The company applied to strike out NJS’s claim shortly before the exchange of affidavits of evidence-in-chief. Its central argument was that NJS had ceased to be a director once he reached the age of 70 pursuant to a “family agreement” among the shareholders/directors. Because NJS was allegedly no longer a director, the company contended that he lacked locus standi to rely on s 199. The High Court, however, held that the striking out power should not be exercised readily where the plaintiff’s case is not plainly and obviously hopeless. Given the factual contest over the existence and binding nature of the alleged retirement agreement, the court concluded that the issues warranted ventilation at trial.
What Were the Facts of This Case?
The underlying controversy was a family dispute involving NJS and his brothers and nephews, all of whom were shareholders and directors of the company, Dovechem Holdings Pte Ltd. NJS held 24% of the shares. His younger brothers, Mr Ng Ju Aik and Mr Ng Ju Lak, each held 17%. The nephews, Mr Ng Iet Pew and Mr Anta Ng, held 25% and 17% respectively. At all material times, these five individuals were directors of the company, meaning that the corporate governance and record-inspection rights at stake were intertwined with family dynamics.

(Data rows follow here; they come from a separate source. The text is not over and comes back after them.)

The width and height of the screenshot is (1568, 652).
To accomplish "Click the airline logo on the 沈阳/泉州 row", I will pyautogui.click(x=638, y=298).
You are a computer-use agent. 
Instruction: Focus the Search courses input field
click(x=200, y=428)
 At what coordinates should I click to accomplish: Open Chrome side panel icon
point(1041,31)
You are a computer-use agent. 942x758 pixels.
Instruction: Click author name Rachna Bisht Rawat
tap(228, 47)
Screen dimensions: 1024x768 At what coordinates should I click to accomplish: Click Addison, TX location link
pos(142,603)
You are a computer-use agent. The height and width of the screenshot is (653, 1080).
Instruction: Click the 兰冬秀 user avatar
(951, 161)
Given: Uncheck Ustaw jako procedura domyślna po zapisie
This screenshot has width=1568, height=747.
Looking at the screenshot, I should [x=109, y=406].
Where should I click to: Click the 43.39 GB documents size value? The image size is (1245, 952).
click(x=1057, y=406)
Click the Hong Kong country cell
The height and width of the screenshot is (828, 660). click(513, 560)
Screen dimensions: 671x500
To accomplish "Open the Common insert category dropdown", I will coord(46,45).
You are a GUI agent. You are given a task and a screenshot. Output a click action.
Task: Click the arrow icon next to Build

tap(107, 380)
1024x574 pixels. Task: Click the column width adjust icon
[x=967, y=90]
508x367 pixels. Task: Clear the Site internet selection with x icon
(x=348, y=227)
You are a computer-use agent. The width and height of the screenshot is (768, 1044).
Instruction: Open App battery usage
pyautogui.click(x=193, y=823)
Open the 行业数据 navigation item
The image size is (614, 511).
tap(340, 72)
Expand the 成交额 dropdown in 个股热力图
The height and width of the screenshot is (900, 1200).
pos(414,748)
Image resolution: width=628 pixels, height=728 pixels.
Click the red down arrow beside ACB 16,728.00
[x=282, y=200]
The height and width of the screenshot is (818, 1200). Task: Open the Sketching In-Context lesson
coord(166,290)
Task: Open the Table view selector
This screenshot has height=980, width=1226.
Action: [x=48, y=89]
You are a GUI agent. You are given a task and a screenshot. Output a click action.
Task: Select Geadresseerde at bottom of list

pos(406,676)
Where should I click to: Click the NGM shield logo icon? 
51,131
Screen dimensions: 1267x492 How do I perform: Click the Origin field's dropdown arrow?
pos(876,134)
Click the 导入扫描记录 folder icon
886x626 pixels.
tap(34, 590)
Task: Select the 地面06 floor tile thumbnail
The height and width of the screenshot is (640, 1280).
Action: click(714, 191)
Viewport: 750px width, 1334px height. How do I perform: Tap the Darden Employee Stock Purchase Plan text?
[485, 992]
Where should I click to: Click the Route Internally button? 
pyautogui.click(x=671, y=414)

On 11 June 2008, NJS sought to exercise his statutory right as a director under s 199 of the Companies Act to inspect the company’s accounting and other records (the “records”). When the company did not respond, NJS commenced proceedings by filing OS 841 of 2008/H on 24 June 2008. He sought, among other relief, an order that the records be made open for inspection and, if necessary, that copies be furnished to a public accountant appointed by him.
As the dispute escalated, NJS also attempted to rely on his director’s right to inspect records of Malaysian companies within the family group. He was met with resistance. On 19 June 2008, other directors of Dovechem Holdings (M) Sdn Bhd (a Malaysian company) wrote to NJS warning that his actions would be the beginning of internal strife and infighting among members of the Ng family. The letter further stated that, to avoid such infighting, the fellow directors had decided to remove NJS as a director of two Malaysian companies—Thiam Joo (M) Sdn Bhd and Dovechem Terminals Sdn Bhd—with immediate effect.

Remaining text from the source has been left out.